Jeśli chodzi o mniej kontrowersyjną technologię, nadchodzące Nintendo Switch 2, Morhaime zauważył, że Sunderfolk i Lynked przychodzą do Switch, podczas gdy Mechabellum pozostaje wyłączny ze względu na jego gatunek. Jednak Wildgate został ogłoszony dla wielu platform, z wyłączeniem przełącznika. Morhaime podzielił się swoimi przemyśleniami na temat nowej konsoli:
„Myślę, że przejścia konsoli mogą być bardzo destrukcyjne, ale mogą być również bardzo ożywiające i pomocne dla branży gier” - powiedział. „Jako startup gier, myślę, że przejścia konsoli są dla nas pozytywne. Jeśli masz już gry i sprzedasz, może być pewne zakłócenia, o które należy się martwić, ale nie mamy tego problemu. A jako gracz uważam, że przejścia konsoli są ekscytujące”.

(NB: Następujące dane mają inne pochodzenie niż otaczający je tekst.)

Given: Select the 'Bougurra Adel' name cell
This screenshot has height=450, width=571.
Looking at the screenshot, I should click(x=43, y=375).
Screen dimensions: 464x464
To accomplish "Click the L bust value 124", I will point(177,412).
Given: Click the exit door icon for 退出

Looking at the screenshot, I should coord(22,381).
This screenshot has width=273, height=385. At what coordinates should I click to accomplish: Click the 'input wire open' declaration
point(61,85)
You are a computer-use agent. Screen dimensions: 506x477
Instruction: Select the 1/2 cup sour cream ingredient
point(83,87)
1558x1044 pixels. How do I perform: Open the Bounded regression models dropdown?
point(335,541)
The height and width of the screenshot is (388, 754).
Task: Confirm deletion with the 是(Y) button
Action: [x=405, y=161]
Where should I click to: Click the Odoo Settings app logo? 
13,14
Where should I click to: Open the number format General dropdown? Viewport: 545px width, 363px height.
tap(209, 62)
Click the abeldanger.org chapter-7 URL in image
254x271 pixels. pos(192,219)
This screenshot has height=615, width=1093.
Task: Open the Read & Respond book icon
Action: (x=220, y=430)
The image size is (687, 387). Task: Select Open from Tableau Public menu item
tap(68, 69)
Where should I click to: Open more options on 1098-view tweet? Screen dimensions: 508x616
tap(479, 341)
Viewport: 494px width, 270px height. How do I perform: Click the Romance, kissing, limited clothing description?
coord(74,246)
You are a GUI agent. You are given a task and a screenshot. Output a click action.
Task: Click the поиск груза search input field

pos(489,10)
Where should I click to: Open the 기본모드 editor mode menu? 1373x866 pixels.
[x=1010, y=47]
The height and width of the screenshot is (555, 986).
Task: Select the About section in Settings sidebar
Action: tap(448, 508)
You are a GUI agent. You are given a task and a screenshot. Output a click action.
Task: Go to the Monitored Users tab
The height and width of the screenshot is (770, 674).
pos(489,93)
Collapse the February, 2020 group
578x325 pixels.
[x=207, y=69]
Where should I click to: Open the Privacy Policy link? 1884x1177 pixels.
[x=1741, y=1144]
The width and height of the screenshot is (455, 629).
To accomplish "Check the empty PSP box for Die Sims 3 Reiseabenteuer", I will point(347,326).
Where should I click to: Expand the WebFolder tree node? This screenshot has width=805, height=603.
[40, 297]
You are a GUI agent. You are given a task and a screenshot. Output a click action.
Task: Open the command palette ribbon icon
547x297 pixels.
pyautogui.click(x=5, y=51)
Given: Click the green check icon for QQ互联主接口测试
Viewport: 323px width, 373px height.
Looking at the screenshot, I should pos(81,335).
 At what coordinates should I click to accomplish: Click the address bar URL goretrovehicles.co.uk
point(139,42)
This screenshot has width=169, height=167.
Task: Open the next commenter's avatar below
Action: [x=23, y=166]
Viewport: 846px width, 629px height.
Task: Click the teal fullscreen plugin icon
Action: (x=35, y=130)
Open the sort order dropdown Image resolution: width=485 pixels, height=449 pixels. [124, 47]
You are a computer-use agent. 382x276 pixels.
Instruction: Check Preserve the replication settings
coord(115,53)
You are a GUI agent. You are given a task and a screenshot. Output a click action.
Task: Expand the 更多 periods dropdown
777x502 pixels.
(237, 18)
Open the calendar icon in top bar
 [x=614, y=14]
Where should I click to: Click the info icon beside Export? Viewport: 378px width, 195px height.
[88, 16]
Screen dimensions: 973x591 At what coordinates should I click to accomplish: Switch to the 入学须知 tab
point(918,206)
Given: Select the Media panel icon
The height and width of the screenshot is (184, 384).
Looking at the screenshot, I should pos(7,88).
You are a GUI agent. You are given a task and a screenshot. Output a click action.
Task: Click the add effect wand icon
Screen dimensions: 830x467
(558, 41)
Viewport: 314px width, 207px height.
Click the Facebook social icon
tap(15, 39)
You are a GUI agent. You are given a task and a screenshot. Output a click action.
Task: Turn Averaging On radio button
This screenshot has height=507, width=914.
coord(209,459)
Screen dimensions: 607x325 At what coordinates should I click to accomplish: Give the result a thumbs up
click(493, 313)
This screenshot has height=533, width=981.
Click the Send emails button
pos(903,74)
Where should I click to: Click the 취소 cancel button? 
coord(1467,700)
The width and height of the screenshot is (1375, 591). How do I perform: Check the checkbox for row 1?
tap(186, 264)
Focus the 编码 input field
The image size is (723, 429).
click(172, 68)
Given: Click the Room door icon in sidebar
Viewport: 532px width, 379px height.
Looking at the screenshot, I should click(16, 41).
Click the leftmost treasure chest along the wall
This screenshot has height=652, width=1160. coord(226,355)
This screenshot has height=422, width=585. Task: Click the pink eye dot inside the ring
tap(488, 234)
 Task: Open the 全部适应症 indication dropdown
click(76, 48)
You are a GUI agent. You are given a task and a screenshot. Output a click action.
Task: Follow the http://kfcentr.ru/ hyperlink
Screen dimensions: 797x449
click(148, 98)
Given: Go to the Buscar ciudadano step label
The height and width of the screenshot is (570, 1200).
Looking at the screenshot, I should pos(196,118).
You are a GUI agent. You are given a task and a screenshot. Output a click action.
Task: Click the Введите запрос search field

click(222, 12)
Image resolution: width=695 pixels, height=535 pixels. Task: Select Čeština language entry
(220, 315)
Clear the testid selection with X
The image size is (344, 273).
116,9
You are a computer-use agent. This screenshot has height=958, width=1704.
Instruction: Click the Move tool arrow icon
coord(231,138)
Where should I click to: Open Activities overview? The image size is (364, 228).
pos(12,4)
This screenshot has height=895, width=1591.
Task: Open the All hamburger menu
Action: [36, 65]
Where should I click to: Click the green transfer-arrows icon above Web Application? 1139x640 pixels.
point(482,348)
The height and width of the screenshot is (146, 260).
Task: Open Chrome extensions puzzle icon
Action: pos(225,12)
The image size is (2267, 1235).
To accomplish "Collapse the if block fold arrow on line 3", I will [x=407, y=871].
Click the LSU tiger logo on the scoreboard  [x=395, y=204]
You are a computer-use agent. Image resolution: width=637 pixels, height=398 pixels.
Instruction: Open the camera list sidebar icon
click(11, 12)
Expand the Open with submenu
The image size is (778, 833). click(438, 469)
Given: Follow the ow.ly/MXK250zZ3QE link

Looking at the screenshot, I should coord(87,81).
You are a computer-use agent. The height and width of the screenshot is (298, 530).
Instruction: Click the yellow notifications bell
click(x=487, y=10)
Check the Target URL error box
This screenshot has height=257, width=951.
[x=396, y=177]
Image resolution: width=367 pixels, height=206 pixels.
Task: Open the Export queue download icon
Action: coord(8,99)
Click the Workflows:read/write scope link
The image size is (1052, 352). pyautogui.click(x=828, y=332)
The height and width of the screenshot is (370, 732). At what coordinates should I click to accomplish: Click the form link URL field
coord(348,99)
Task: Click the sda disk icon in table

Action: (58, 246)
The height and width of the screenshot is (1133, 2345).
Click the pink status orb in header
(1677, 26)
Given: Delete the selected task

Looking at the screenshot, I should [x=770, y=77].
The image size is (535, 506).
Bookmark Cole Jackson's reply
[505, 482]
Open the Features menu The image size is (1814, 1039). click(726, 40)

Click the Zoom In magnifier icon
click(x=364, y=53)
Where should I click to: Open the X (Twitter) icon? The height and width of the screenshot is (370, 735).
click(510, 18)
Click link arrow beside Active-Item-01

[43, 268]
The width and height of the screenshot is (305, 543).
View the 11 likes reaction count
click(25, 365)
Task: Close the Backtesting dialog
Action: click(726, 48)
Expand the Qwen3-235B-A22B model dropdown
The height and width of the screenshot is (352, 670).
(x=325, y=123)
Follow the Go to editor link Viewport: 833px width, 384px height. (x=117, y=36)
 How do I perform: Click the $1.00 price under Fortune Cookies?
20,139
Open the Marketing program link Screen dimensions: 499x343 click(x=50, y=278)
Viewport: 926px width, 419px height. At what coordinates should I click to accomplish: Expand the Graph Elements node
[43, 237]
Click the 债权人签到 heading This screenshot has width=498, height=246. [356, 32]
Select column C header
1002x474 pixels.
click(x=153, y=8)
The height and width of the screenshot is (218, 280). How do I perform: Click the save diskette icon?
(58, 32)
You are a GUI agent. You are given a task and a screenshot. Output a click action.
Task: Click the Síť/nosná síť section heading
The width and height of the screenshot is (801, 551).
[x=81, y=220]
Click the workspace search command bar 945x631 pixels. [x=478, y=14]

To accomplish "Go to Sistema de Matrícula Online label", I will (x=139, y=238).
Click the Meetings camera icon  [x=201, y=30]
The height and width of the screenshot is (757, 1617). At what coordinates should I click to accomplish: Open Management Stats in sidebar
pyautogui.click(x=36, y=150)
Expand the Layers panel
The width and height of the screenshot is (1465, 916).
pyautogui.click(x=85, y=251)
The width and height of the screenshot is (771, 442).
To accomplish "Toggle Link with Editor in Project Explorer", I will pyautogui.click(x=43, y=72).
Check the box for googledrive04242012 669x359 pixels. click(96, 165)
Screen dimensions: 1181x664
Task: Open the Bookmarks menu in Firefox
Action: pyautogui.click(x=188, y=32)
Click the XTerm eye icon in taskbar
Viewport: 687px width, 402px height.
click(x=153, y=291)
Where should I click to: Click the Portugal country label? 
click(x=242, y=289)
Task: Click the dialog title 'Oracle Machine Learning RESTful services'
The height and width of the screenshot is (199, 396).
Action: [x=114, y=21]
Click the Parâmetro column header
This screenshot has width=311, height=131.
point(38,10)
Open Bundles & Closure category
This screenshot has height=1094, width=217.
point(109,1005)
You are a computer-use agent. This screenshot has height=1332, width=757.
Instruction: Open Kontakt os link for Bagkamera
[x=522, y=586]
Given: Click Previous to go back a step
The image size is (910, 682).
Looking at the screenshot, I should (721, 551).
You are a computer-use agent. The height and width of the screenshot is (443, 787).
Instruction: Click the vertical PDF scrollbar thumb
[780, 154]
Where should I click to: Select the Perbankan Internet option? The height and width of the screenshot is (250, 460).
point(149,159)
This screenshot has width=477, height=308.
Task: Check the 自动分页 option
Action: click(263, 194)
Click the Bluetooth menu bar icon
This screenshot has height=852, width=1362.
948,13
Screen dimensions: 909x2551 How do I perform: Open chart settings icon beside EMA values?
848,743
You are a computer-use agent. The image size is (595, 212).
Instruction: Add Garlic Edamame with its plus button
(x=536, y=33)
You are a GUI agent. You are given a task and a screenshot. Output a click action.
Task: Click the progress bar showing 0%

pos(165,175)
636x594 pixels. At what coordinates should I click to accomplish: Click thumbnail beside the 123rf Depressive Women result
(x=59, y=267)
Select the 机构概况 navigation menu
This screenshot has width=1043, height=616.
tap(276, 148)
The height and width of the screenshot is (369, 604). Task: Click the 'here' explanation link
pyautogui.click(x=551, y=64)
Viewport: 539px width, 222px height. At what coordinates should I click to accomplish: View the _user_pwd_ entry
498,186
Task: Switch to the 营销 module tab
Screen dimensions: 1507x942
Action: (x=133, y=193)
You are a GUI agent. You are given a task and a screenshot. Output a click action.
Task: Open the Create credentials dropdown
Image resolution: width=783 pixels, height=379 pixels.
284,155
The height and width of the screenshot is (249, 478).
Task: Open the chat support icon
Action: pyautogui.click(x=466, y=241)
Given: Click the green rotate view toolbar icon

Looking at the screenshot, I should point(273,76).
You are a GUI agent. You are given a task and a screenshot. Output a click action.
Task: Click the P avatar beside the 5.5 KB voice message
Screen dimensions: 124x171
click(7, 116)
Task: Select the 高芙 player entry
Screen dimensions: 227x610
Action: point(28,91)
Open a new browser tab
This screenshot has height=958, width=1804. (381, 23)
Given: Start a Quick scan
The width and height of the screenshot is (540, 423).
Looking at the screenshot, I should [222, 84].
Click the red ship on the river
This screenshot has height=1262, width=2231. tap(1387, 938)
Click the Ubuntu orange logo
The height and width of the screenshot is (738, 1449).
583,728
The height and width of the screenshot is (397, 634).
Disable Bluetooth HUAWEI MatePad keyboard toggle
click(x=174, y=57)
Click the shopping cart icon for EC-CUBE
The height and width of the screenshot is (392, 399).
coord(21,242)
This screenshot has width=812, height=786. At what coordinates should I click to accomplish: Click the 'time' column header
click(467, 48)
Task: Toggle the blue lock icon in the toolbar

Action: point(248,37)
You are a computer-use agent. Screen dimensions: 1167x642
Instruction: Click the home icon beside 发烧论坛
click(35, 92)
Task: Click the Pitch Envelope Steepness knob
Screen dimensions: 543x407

Jak zakończyła się nasza dyskusja, zapytałem Morhaime, czy uważa, że Dreamhaven osiągnął misję, którą przedstawił pięć lat temu, bycia „latarnią dla branży”. Pozostaje ostrożnie optymistyczny, stwierdzając, że nadal muszą wydać swoje gry i zobaczyć, jak są odbierani przez graczy i branżę.
„Musimy wydać niektóre gry, które ludzie kochają i musimy odnieść sukces finansowo, ponieważ jeśli nie jesteśmy żadnymi z tych dwóch rzeczy, nikt nie będzie patrzeć na nas jako latarnię” - powiedział. „Naprawdę chcę, aby Dreamhaven zbudował reputację graczy, że marka stoi na coś, pieczęć jakości, miejmy nadzieję, że istnieje zaufanie, że zbudowaliśmy, gdzie gracze wiedzą, że jeśli gra pochodzi z Dreamhaven, niezależnie od gatunku, że będzie to coś wyjątkowego i będą chcieli sprawdzić, jak to sprawdzić”.